=== Section Start ===

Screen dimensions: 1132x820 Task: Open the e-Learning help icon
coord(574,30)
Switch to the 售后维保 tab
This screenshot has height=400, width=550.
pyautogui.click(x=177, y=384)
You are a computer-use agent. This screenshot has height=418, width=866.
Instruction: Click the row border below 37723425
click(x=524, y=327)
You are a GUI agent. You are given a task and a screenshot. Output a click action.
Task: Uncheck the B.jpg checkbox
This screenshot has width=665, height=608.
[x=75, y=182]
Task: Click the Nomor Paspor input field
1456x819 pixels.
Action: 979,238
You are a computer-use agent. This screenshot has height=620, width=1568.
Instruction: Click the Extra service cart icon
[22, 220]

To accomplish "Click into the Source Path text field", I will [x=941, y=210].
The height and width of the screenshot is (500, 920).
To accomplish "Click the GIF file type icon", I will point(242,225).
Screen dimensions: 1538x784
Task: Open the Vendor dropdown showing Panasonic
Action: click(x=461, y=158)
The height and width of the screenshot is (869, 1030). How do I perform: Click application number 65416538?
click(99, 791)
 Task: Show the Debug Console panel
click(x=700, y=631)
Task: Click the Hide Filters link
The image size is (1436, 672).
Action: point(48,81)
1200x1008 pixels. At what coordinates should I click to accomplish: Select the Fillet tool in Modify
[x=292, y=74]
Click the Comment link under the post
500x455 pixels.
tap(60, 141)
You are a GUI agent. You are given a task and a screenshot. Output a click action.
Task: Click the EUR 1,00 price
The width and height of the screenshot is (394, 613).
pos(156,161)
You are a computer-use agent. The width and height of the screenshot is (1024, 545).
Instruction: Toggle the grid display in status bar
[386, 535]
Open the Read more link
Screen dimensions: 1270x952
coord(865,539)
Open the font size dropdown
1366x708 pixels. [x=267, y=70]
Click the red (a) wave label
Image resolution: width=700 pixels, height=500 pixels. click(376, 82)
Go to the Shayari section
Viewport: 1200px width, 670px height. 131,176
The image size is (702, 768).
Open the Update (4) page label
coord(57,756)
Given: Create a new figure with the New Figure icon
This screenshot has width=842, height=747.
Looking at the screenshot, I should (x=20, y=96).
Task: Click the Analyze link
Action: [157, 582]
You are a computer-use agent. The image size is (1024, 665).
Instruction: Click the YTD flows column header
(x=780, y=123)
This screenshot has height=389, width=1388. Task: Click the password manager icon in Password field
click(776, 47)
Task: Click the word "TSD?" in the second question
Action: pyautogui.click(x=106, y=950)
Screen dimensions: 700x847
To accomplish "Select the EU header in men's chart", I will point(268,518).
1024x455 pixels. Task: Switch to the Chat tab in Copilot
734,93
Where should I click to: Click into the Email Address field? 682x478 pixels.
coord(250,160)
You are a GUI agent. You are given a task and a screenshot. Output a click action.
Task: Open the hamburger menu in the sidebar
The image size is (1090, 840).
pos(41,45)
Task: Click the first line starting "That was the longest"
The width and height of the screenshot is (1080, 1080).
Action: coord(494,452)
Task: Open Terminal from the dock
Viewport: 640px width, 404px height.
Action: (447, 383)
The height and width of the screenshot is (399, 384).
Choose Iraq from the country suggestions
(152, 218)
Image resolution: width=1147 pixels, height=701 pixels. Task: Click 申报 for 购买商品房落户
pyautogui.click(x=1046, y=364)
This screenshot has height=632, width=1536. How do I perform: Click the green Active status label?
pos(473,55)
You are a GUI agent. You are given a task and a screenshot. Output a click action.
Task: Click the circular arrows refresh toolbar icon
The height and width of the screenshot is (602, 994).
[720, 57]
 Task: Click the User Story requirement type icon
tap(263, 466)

=== Section End ===

• Exercise objective: In the listing above, how many lines contain the string "computer"? State the number and stop.

• Exercise output: 4